正解:1
<解説>
ア:正しいです。
第三者割当又は公募で公開会社が有利発行をする場合には、原則として株主総会の特別決議が必要ですが(会社法199条②、309条②)、株主割当の場合には、公開会社においては、有利発行か否かに関係なく、取締役会決議によって定められ(会社法199条①、202条①、同条③)、株主総会の特別決議を経る必要はありません。
したがって、本肢は正しいです。
イ:正しいです。
株式会社が株主に募集株式の割当てを受ける権利を与えた場合において、株主が募集株式の引受けの申込みを期日までにしないときは、株主は募集株式の割当てを受ける権利を失います(会社法204条④)。
したがって、本肢は正しいです。
ウ:誤りです。
募集株式の引受人がその引き受けた募集株式の株主となった場合に有することとなる議決権の数が、当該募集株式の引受人の全員がその引き受けた募集株式の株主となった場合における総株主の議決権の数の2分の1を超える場合には、金融商品取引法第4条第1項から第3項までの届出をしている場合その他の株主の保護に欠けるおそれがないものとして法務省令(会社法施行規則42条の3)で定める場合を除き(会社法206条の2③)、払込みの期日又は払込み期間の初日の2週間前までに、株主に対し、その引受人(特定引受人といいます。)の氏名又は名称及び住所、有することとなる議決権の数その他法務省令(会社法施行規則42条の2)で定める事項を通知しなければいけません(会社法206条の2①)。

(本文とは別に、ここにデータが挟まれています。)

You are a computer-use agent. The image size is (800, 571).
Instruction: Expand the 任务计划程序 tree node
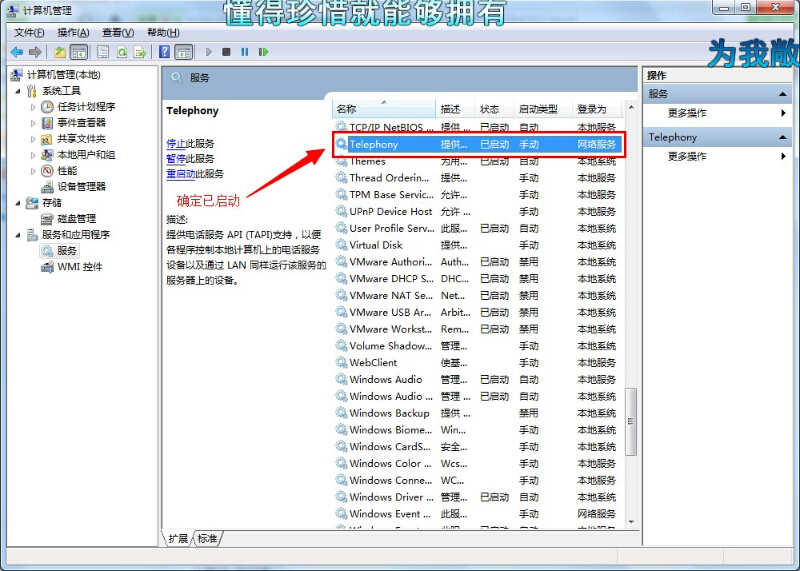point(33,107)
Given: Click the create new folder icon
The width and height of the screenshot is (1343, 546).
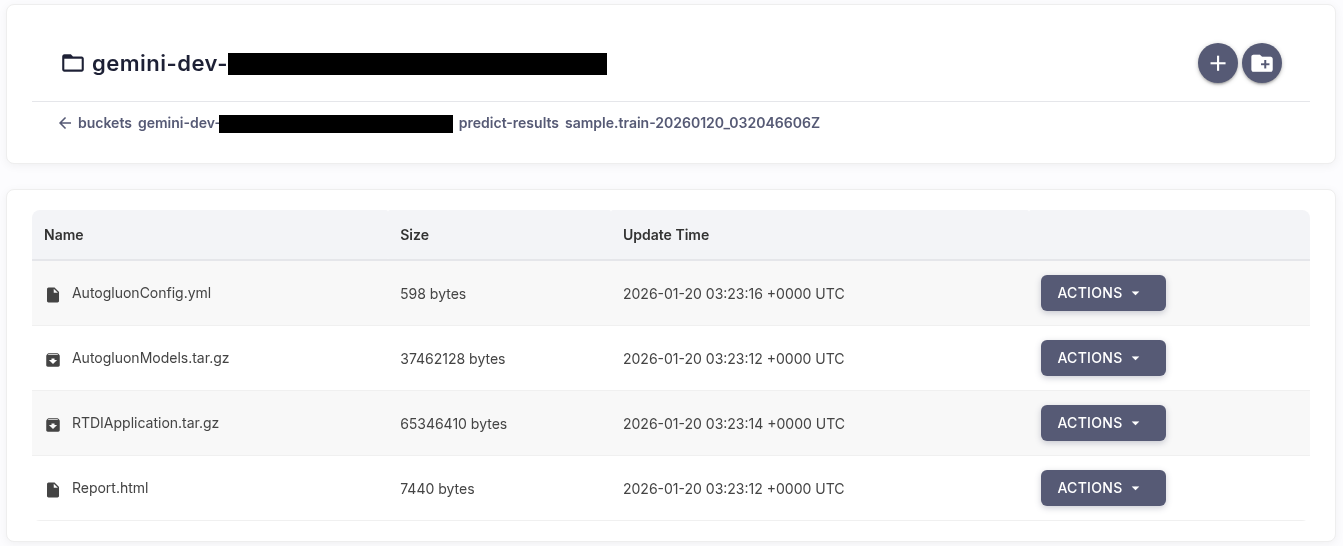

この通知は、公告をもってこれに代えることができます(会社法206条の2②)。
そして、総株主(株主総会において議決権を行使することができない株主を除く。)の議決権の10分の1(定款でそれを下回る割合を定めた場合にはその割合)以上の議決権を有する株主が、この通知又は公告の日から2週間以内に、特定引受人による募集株式の引受けに反対する旨を公開会社に対し通知したときは、その公開会社は、払込みの期日または払込み期間の初日の前日までに、株主総会の決議によって、特定引受人に対する募集株式の割当てまたは特定引受人との間の総数引受契約の承認を受けなければいけません(会社法206条の2④)。
また、この場合の株主総会の決議は、議決権を行使することができる株主の議決権の過半数(3分の1以上の割合を定款で定めた場合には、その割合以上)を有する株主が出席し、出席した株主の議決権の過半数(これを上回る割合を定款で定めた場合には、その割合以上)をもって行わなければなりません(会社法206条の2⑤)。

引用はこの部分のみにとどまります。